Supplied text
* * * * * * * * *

Researchers have discovered that monilethrix is an autosomal dominant disorder, which indicates that a child can inherit it if one of his or her parents carries a mutated copy of a particular gene. The gene involved normally creates proteins called keratins that give hair its strength and shine. Damaged genes are unable to produce functional hair keratins, and the result is fragile hairs and patchy growth areas on the scalp.
Monilethrix is most commonly isolated to the back of the scalp and the nape of the neck, though it can sometimes affect the entire scalp. A very small number of patients experience unusual hairs in their eyebrows, pubic regions, or underarms as well. Monilethrix gives hair a dull, frazzled appearance and makes it very susceptible to breakage with even minor trauma, such as running a comb through it. It is common for sufferers to also develop a condition called keratosis pilaris, which causes small bumps to appear at the base of hair follicles that may be coated with a crusty residue. Alopecia, or patchy balding, may occur and resolve spontaneously throughout a person's life.

* * * * * * * * *

Stored data
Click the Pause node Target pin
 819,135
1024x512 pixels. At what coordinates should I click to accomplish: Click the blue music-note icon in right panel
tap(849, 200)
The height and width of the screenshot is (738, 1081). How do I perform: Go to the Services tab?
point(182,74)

* * * * * * * * *

Complete the following
(1) Set down the part of the monilethrix text from "Researchers have discovered" up to and including "on the scalp.", word for word.
(2) Resume the text on monilethrix after its last sentence and keep it going.

Results of the tasks
(1)
Researchers have discovered that monilethrix is an autosomal dominant disorder, which indicates that a child can inherit it if one of his or her parents carries a mutated copy of a particular gene. The gene involved normally creates proteins called keratins that give hair its strength and shine. Damaged genes are unable to produce functional hair keratins, and the result is fragile hairs and patchy growth areas on the scalp.

(2)
A doctor can usually diagnose monilethrix in an infant or young child through a simple physical exam. A scalp tissue sample may be collected and observed under a microscope to confirm the condition and rule out other potential causes of hair abnormalities. After making a diagnosis, the doctor can explain the details of monilethrix and provide helpful information about managing the disorder.
Several different medications and remedies have been tried to treat monilethrix in the past, though none have been proven effective. Most patients are advised to protect their hair from harmful environmental factors such as direct sun exposure and high winds. Hair dyes, bleaches, and chemicals used in permanent treatments can also damage brittle hairs and should generally be avoided. If balding is a concern, a person may want to invest in a wig or hairpiece. Individuals who take the proper precautions can usually preserve most of their existing hair.